### [PROBLEM STATEMENT]
Using the data below, please return every line exactly as given.
Segment Start: INPUT RECORDS
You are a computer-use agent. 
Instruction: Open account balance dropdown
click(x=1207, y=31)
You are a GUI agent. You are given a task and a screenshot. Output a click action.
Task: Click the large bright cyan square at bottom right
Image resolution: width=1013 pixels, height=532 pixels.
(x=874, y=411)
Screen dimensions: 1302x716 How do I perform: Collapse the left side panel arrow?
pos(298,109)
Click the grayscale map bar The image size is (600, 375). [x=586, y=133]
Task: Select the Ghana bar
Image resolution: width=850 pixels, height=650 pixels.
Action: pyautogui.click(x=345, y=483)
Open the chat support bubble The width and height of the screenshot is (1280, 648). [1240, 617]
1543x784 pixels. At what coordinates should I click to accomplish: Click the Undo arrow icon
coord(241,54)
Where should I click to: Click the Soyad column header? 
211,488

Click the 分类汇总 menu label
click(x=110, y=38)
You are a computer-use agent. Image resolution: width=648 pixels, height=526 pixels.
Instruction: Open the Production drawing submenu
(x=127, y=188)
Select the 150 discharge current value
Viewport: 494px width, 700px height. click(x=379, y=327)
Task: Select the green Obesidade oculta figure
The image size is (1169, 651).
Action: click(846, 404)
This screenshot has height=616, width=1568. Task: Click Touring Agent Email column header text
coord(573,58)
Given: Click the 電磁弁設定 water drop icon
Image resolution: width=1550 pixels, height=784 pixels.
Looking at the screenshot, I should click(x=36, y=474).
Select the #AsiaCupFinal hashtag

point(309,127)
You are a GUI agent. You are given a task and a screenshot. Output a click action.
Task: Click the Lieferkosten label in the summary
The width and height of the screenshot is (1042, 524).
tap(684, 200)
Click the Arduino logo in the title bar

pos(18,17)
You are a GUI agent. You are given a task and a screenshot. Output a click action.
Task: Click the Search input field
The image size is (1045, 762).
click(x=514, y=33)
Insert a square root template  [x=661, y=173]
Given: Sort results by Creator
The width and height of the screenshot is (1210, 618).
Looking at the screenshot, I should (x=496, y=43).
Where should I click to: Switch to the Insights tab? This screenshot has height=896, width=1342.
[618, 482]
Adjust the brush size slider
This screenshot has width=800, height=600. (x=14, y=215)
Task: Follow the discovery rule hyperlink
Segment End: INPUT RECORDS
### [RESULT OF THE EXERCISE]
You are a computer-use agent. 
Instruction: Open account balance dropdown
click(x=1207, y=31)
You are a GUI agent. You are given a task and a screenshot. Output a click action.
Task: Click the large bright cyan square at bottom right
Image resolution: width=1013 pixels, height=532 pixels.
(x=874, y=411)
Screen dimensions: 1302x716 How do I perform: Collapse the left side panel arrow?
pos(298,109)
Click the grayscale map bar The image size is (600, 375). [x=586, y=133]
Task: Select the Ghana bar
Image resolution: width=850 pixels, height=650 pixels.
Action: pyautogui.click(x=345, y=483)
Open the chat support bubble The width and height of the screenshot is (1280, 648). [1240, 617]
1543x784 pixels. At what coordinates should I click to accomplish: Click the Undo arrow icon
coord(241,54)
Where should I click to: Click the Soyad column header? 
211,488

Click the 分类汇总 menu label
click(x=110, y=38)
You are a computer-use agent. Image resolution: width=648 pixels, height=526 pixels.
Instruction: Open the Production drawing submenu
(x=127, y=188)
Select the 150 discharge current value
Viewport: 494px width, 700px height. click(x=379, y=327)
Task: Select the green Obesidade oculta figure
The image size is (1169, 651).
Action: click(846, 404)
This screenshot has height=616, width=1568. Task: Click Touring Agent Email column header text
coord(573,58)
Given: Click the 電磁弁設定 water drop icon
Image resolution: width=1550 pixels, height=784 pixels.
Looking at the screenshot, I should click(x=36, y=474).
Select the #AsiaCupFinal hashtag

point(309,127)
You are a GUI agent. You are given a task and a screenshot. Output a click action.
Task: Click the Lieferkosten label in the summary
The width and height of the screenshot is (1042, 524).
tap(684, 200)
Click the Arduino logo in the title bar

pos(18,17)
You are a GUI agent. You are given a task and a screenshot. Output a click action.
Task: Click the Search input field
The image size is (1045, 762).
click(x=514, y=33)
Insert a square root template  [x=661, y=173]
Given: Sort results by Creator
The width and height of the screenshot is (1210, 618).
Looking at the screenshot, I should (x=496, y=43).
Where should I click to: Switch to the Insights tab? This screenshot has height=896, width=1342.
[618, 482]
Adjust the brush size slider
This screenshot has width=800, height=600. (x=14, y=215)
Task: Follow the discovery rule hyperlink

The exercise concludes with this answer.